Segment Open

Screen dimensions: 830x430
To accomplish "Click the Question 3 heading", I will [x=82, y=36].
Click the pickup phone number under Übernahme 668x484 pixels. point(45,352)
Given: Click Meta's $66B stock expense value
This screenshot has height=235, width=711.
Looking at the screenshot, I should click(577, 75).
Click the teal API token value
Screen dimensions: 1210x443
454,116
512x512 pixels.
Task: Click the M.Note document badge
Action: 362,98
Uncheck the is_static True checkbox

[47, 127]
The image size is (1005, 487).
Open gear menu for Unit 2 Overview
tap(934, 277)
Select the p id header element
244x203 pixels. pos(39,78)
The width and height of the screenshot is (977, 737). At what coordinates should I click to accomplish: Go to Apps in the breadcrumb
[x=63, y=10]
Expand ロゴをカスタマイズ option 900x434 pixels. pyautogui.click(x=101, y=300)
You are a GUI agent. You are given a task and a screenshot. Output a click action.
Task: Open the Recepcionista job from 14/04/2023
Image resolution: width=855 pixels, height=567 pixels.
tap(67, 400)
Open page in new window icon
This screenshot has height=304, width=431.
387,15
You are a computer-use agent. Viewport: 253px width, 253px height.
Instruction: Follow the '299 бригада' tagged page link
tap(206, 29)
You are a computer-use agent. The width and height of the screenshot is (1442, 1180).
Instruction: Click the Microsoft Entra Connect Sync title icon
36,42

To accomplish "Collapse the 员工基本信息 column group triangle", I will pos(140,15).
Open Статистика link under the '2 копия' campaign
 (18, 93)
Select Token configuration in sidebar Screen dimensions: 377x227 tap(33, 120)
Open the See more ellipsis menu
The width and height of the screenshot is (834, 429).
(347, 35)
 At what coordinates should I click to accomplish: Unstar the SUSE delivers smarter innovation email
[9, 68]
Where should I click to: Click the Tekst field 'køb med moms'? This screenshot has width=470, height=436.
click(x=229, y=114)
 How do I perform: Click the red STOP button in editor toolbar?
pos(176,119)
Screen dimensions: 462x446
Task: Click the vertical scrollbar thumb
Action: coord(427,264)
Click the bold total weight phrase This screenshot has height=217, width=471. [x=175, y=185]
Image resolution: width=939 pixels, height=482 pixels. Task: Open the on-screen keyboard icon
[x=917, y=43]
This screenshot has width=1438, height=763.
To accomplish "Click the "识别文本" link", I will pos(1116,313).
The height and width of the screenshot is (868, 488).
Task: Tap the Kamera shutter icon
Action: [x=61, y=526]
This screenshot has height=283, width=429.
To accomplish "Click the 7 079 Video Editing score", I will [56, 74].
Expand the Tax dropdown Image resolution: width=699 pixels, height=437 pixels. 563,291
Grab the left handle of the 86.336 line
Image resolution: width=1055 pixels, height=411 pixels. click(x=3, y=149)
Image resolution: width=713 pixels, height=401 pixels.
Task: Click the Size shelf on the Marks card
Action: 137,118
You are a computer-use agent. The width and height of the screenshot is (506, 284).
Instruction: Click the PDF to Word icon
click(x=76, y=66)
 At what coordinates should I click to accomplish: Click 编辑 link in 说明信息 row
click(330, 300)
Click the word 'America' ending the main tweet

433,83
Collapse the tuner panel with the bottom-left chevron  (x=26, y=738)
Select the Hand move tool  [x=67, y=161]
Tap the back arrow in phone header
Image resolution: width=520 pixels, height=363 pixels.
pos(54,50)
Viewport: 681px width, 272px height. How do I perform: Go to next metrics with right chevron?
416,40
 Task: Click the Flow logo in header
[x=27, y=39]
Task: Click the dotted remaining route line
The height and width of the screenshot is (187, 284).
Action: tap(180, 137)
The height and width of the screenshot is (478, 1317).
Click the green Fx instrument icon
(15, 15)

Segment Closed

**WHAT THE EXERCISE ASKS**
Nothing added, nothing dropped: copy the data above.

**SOLUTION FOR THIS EXERCISE**
Screen dimensions: 830x430
To accomplish "Click the Question 3 heading", I will [x=82, y=36].
Click the pickup phone number under Übernahme 668x484 pixels. point(45,352)
Given: Click Meta's $66B stock expense value
This screenshot has height=235, width=711.
Looking at the screenshot, I should click(577, 75).
Click the teal API token value
Screen dimensions: 1210x443
454,116
512x512 pixels.
Task: Click the M.Note document badge
Action: 362,98
Uncheck the is_static True checkbox

[47, 127]
The image size is (1005, 487).
Open gear menu for Unit 2 Overview
tap(934, 277)
Select the p id header element
244x203 pixels. pos(39,78)
The width and height of the screenshot is (977, 737). At what coordinates should I click to accomplish: Go to Apps in the breadcrumb
[x=63, y=10]
Expand ロゴをカスタマイズ option 900x434 pixels. pyautogui.click(x=101, y=300)
You are a GUI agent. You are given a task and a screenshot. Output a click action.
Task: Open the Recepcionista job from 14/04/2023
Image resolution: width=855 pixels, height=567 pixels.
tap(67, 400)
Open page in new window icon
This screenshot has height=304, width=431.
387,15
You are a computer-use agent. Viewport: 253px width, 253px height.
Instruction: Follow the '299 бригада' tagged page link
tap(206, 29)
You are a computer-use agent. The width and height of the screenshot is (1442, 1180).
Instruction: Click the Microsoft Entra Connect Sync title icon
36,42

To accomplish "Collapse the 员工基本信息 column group triangle", I will pos(140,15).
Open Статистика link under the '2 копия' campaign
 (18, 93)
Select Token configuration in sidebar Screen dimensions: 377x227 tap(33, 120)
Open the See more ellipsis menu
The width and height of the screenshot is (834, 429).
(347, 35)
 At what coordinates should I click to accomplish: Unstar the SUSE delivers smarter innovation email
[9, 68]
Where should I click to: Click the Tekst field 'køb med moms'? This screenshot has width=470, height=436.
click(x=229, y=114)
 How do I perform: Click the red STOP button in editor toolbar?
pos(176,119)
Screen dimensions: 462x446
Task: Click the vertical scrollbar thumb
Action: coord(427,264)
Click the bold total weight phrase This screenshot has height=217, width=471. [x=175, y=185]
Image resolution: width=939 pixels, height=482 pixels. Task: Open the on-screen keyboard icon
[x=917, y=43]
This screenshot has width=1438, height=763.
To accomplish "Click the "识别文本" link", I will pos(1116,313).
The height and width of the screenshot is (868, 488).
Task: Tap the Kamera shutter icon
Action: [x=61, y=526]
This screenshot has height=283, width=429.
To accomplish "Click the 7 079 Video Editing score", I will [56, 74].
Expand the Tax dropdown Image resolution: width=699 pixels, height=437 pixels. 563,291
Grab the left handle of the 86.336 line
Image resolution: width=1055 pixels, height=411 pixels. click(x=3, y=149)
Image resolution: width=713 pixels, height=401 pixels.
Task: Click the Size shelf on the Marks card
Action: 137,118
You are a computer-use agent. The width and height of the screenshot is (506, 284).
Instruction: Click the PDF to Word icon
click(x=76, y=66)
 At what coordinates should I click to accomplish: Click 编辑 link in 说明信息 row
click(330, 300)
Click the word 'America' ending the main tweet

433,83
Collapse the tuner panel with the bottom-left chevron  (x=26, y=738)
Select the Hand move tool  [x=67, y=161]
Tap the back arrow in phone header
Image resolution: width=520 pixels, height=363 pixels.
pos(54,50)
Viewport: 681px width, 272px height. How do I perform: Go to next metrics with right chevron?
416,40
 Task: Click the Flow logo in header
[x=27, y=39]
Task: Click the dotted remaining route line
The height and width of the screenshot is (187, 284).
Action: tap(180, 137)
The height and width of the screenshot is (478, 1317).
Click the green Fx instrument icon
(15, 15)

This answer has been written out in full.